Standing in the middle of the classroom, I realised that I lost about 80% of the students with that sentence. What to do? Well, I went for what taught me ecology back in time … drawings! A visual display of complicated thoughts and ideas! The blackboard became my learning instrument, as I with a professional stroke, I thought, drew a reindeer on the blackboard. The laughter was instantaneous and despite my immediate disappointment of the lack of approval of my creative range, I knew I had the students back with me!
Together we went on portraying reindeer, geese, vegetation, landscape and climate and all with arrows between them. And it became immediately clear that the arrows were what Arctic Population Ecology was about.
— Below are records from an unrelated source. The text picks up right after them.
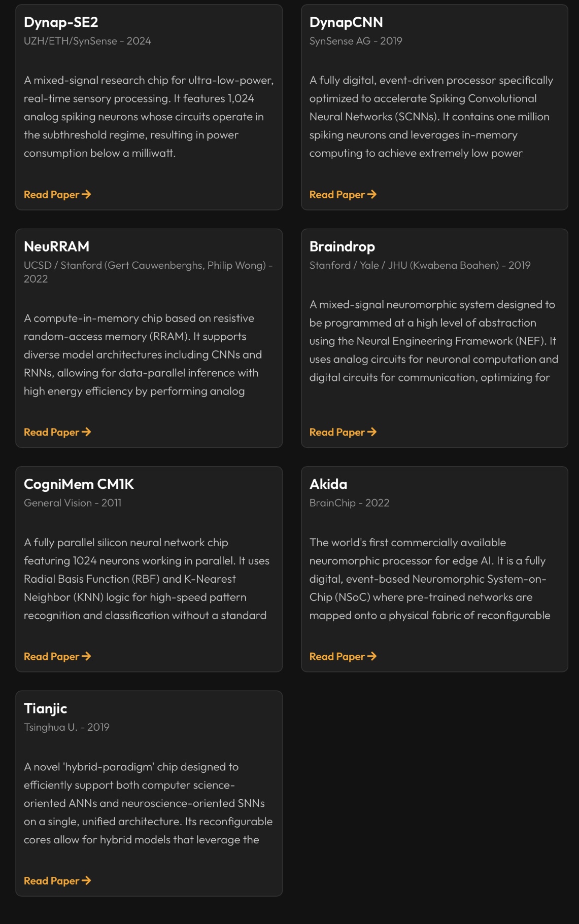Viewport: 579px width, 924px height.
Task: Click the arrow icon in the Dynap-SE2 card
Action: [x=86, y=194]

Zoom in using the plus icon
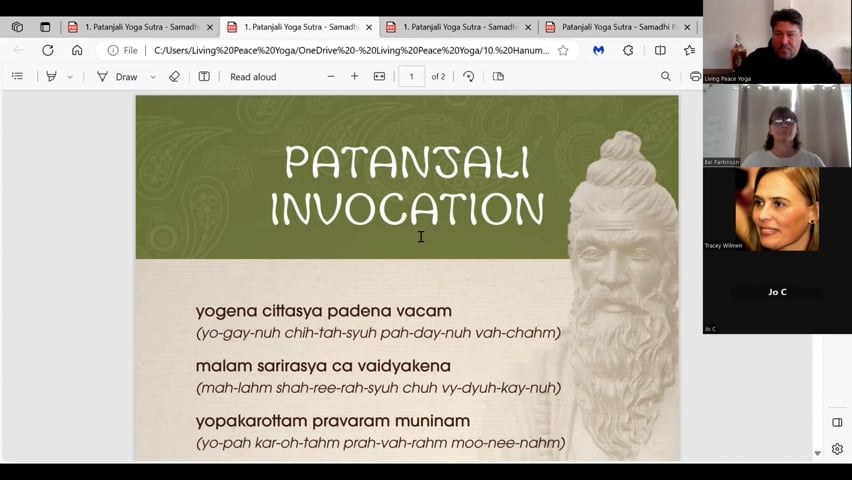click(354, 76)
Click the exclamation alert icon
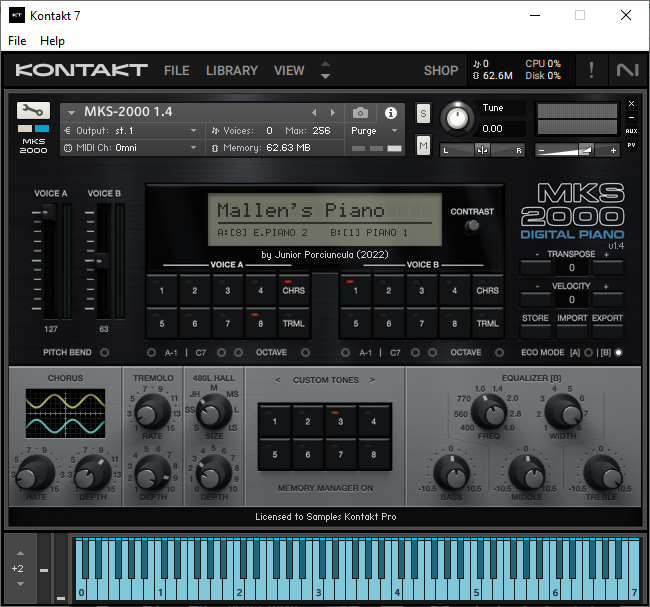Image resolution: width=650 pixels, height=607 pixels. [x=591, y=70]
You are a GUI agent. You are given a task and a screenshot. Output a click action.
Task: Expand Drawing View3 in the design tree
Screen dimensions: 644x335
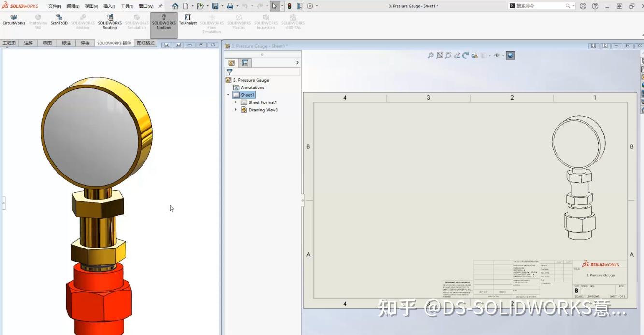pos(236,110)
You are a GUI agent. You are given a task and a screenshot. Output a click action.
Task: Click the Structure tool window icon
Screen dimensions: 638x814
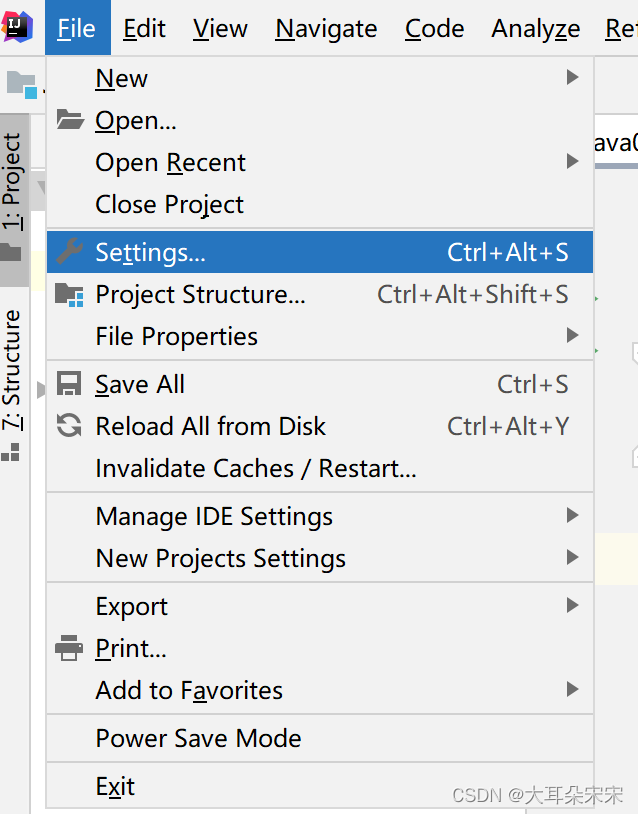(x=11, y=453)
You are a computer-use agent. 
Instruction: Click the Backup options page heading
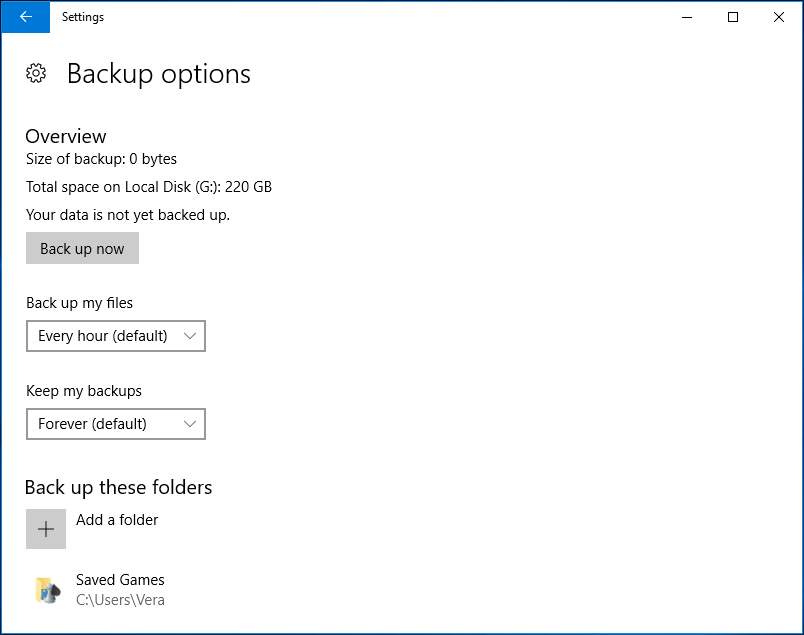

Never underestimate the power of the classic use of blackboard.
Having said that, I knew that my students would be confronted by the analytical component, which is so important to population ecology. It was not just the ability to see the arrows on the blackboard but, indeed, also being capable of estimating them quantitatively as well as their relative importance for the function of the ecosystem. And for that, it was important to introduce ecological theory with statistics.
I have worked with statistical software R for years and have through painstaking effort learned its range and opportunities and obvious benefits. However, as a learning tool, I have struggled because, even with the GUI called “RStudio”, it is not the most accessible analytical toolbox for students.
However, I was made aware of bioST@TS by my colleagues at Arctic Biology, UNIS. And it changed my appreciation of R as learning tool. bioST@TS was developed with the aim of making the teaching of statistics accessible for biology students without “strangling” them in technical details. And in my opinion bioST@TS succeeded. It is a very pedagogical introduction to statistics using R and it introduces basic descriptive statistics as well as analytical statistics.
Being a population ecologist, I find that students must not only learn descriptive statistics, but also, and perhaps more important, to analyse biology in a context. That is, including descriptive statistics with cause-and-effect analyses. And in bioST@TS, I found a basic setting I could apply to the different components of my course. Using the basics statistical exercises provided by bioST@T in my population ecology gave me an analytical basis. Now, almost 2 months into the course, I have a clear understanding of how important the initial bioST@TS exercises were for the students. I meet a range of students, from novices to initial users of R that all benefited from this integration of bioST@TS into my course of Arctic population ecology.
So bioST@TS works! I am convinced that bioST@TS will provide an important basis for learning in statistics in biology. Having said that, I would recommend that future development of bioST@TS focused more on the complexity of biology rather than the complexity of statistics. There is a link on bioST@TS to Advanced statistics in R, which is under construction. I think this is fine, from a statistical point of view. However, I suggest, why not make advanced features of R available in biological context? I do agree that basics of statistics need to be in place and understood. However, I would argue that the way we biologists use R is from our biological point of view, not any statistically settings (to some extent). This is how I (and most of my colleagues) use R. I have biological hypotheses and questions. My students are confronted with biological questions too. Why not make this obvious in the use of bioST@TS?
An example. Time is an important factor in biology. Time changes. We have seasons. Seasons are important in the Arctic. But looking beyond the arctic seasons and expanding the concept of time, climate changes and some of the most potent questions in biology these years are addressed in a temporal (and spatial) context. This makes the capacity of analysing biological data in time of a paramount importance for biologists. Why not introduce the statistical settings of auto-regression as a way to understand the biological changes in time? Time series analyses in biology was adopted from economics in the 1990ies by foreseen biologist like Royama and have since then developed statistically in a biological setting. We should use that knowledge.
We must continue the learning of statistics from a biologists perspective.